Ouvertures dominicales du Grand Dijon : La CGT ne signera pas l’accord

La CGT annonce qu’elle ne signera pas l’accord sur les ouvertures dominicales pour les communes du Grand Dijon.

Lire le communiqué ci-dessous.

“Pour rappel : depuis 2003, un accord entre les organisations syndicales et patronales préconisait une réduction et une harmonisation des ouvertures dominicales sur l’agglomération dijonnaise.

Il faut rappeler que cette démarche fut initiée par la CCI en raison d’une situation néfaste sur l’agglomération dijonnaise, préjudiciable à la consommation générée par une importante disparité de dates d’ouvertures entre les différentes communes.

Pour les salariés, cet accord était une réelle avancée sociale garant du repos dominical.
L’ouverture à deux dimanches harmonisées au lieu de cinq dimanches faisait consensus. Il était suivi par l’ensemble des maires du Grand Dijon.

Depuis trois ans, le MEDEF est passé à l’offensive refusant de signer l’accord, attirant la CGPME qui cette année cède à sa demande avec 3 organisations syndicales : CFDT, CFTC et CGC. Le nombre de dimanches travaillés passera à trois.

Les organisations patronales s’acquittant une soit disant clause morale :

L’extension de l’accord à un troisième dimanche, le 11 janvier 2015, se fait à titre de test afin de mesurer la plus-value économique que représente une ouverture supplémentaire lors des soldes d’hiver. Afin d’évaluer son impact sur l’activité, les syndicats patronaux s’engagent à chiffrer concrètement ses effets sur le chiffre d’affaires des commerces pendant toute la durée des soldes d’hiver.

Pour la C.G.T, cette attitude est intolérable ; d’autant plus qu’aucun argument économique n’a été avancé par le MEDEF ou la CGPME pour justifier un dimanche de plus, sinon ces affirmations dogmatiques sur l’évolution de la société et ces modes de vie.

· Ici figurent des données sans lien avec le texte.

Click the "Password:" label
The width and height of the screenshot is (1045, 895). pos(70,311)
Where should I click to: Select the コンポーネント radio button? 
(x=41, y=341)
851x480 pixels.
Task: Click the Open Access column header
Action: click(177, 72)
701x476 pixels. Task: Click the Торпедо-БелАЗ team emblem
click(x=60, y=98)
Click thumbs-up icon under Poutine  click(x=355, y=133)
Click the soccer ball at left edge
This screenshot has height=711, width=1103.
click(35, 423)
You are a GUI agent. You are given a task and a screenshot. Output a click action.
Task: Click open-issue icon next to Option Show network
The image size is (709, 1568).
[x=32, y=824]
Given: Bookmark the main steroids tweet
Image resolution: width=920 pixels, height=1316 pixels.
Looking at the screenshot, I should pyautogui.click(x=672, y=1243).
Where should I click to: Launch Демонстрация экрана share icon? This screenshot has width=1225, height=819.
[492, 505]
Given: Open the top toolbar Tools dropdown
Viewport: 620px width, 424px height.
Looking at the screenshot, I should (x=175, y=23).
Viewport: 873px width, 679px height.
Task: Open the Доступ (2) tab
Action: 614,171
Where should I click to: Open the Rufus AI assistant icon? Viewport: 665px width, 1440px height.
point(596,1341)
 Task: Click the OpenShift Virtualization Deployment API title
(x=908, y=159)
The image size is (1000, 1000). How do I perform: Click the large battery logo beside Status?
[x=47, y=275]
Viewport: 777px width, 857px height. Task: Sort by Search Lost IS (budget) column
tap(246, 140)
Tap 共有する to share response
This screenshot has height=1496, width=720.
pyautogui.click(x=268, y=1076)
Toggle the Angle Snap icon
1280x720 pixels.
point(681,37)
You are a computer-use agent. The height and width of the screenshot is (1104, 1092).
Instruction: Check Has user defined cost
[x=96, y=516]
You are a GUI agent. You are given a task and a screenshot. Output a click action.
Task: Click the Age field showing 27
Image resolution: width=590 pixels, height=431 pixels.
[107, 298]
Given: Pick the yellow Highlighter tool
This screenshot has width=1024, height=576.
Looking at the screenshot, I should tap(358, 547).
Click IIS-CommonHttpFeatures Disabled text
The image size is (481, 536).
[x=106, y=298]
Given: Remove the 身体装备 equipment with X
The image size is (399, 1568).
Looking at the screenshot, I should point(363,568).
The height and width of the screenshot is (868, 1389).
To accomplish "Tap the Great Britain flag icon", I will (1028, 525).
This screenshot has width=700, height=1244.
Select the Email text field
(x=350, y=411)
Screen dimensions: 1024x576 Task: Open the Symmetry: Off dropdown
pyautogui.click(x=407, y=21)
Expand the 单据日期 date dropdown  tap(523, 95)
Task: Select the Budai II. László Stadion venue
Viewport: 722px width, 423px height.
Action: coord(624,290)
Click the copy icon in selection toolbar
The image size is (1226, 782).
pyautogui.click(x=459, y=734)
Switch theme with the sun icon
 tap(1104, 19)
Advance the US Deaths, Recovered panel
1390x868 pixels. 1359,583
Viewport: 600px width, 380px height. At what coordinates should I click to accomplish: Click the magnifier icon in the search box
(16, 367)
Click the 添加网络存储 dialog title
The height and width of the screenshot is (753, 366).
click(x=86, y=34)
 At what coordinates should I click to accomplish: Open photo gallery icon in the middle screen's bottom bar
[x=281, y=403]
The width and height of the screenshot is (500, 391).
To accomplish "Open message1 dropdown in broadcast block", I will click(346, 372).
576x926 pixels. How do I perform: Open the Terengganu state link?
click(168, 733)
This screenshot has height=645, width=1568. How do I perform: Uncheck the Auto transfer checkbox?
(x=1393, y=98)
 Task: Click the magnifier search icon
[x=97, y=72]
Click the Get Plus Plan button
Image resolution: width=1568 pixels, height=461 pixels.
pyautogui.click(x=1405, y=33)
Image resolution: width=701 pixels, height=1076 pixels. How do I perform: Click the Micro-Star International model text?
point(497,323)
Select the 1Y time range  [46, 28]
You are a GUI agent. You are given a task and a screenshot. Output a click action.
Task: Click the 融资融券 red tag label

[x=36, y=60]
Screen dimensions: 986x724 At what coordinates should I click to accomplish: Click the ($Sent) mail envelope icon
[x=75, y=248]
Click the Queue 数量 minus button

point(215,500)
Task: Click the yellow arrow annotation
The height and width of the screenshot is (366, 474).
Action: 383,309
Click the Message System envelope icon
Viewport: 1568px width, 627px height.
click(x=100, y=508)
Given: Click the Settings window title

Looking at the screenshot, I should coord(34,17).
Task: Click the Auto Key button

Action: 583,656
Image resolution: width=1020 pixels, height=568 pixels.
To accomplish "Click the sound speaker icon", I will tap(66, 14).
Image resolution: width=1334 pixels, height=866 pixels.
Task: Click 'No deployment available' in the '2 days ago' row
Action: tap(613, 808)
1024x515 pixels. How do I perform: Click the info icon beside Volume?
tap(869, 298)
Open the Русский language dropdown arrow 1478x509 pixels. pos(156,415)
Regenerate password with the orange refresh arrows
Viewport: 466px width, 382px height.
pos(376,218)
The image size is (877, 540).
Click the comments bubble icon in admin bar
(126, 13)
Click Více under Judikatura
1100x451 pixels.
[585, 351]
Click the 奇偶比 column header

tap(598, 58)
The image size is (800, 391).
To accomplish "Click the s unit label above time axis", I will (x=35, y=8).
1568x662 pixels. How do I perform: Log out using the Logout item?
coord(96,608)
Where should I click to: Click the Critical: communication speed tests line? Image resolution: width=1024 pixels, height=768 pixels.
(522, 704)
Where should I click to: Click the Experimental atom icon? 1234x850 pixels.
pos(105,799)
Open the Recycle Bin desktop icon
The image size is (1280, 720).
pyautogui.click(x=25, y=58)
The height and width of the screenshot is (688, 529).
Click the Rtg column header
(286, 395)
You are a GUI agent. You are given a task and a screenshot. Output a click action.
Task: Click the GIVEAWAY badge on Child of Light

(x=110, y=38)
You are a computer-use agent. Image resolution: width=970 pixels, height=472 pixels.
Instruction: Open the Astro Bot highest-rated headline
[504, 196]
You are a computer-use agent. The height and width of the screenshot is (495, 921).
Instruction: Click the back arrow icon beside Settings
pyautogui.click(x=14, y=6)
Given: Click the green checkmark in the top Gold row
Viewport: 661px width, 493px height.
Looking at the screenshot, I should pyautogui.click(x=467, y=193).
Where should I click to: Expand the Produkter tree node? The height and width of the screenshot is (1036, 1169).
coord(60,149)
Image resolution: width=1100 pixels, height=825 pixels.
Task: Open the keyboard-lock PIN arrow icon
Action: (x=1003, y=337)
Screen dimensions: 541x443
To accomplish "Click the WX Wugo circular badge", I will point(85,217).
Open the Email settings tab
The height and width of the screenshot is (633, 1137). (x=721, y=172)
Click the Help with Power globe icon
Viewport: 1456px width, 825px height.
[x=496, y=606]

Le cabinet Trendeo vient de constater que depuis deux trimestres des emplois sont détruits dans le secteur du commerce et ceci dus à la baisse du pouvoir d’achat des consommateurs.

Les pressions exercées sur les salariés, notamment les plus jeunes du fait des bas salaires ne permettent pas de librement choisir. Le patronat profite de ces situations pour tenter d’opposer les salariés, les générations.

Des inégalités sociales entre les catégories de salariés seront ainsi aggravées. Il y aurait les salariés pauvres, précaires qui travailleraient le dimanche par obligation et d’autres qui pourraient consommer !

Les femmes, déjà sérieusement touchées par la précarité, seraient une nouvelle fois pénalisées.
Les premières conditions pour être volontaire, c’est d’abord avoir un travail et un salaire décent.

Le repos dominical doit rester un repère collectif. Il est un élément de cohésion sociale permettant à la population d’avoir des loisirs, de se cultiver, de décompresser des rythmes de travail de plus en plus intensifs. Il est une garantie pour la santé des salariés, pour de meilleures conditions de vie et de travail.

Pour la C.G.T, il n’est pas question d’être l’instrument de la destruction des petits commerces car seules feront profit la grande distribution, les grandes enseignes et centres commerciaux.

Les amplitudes d’ouvertures sont suffisamment larges pour que le consommateur puisse trouver un moment en semaine et le samedi pour faire ses achats. Rappelons que de nombreuses enseignes ouvrent déjà les jours fériés.

Notons aussi que les commerçants sont eux aussi attachés au repos dominical.”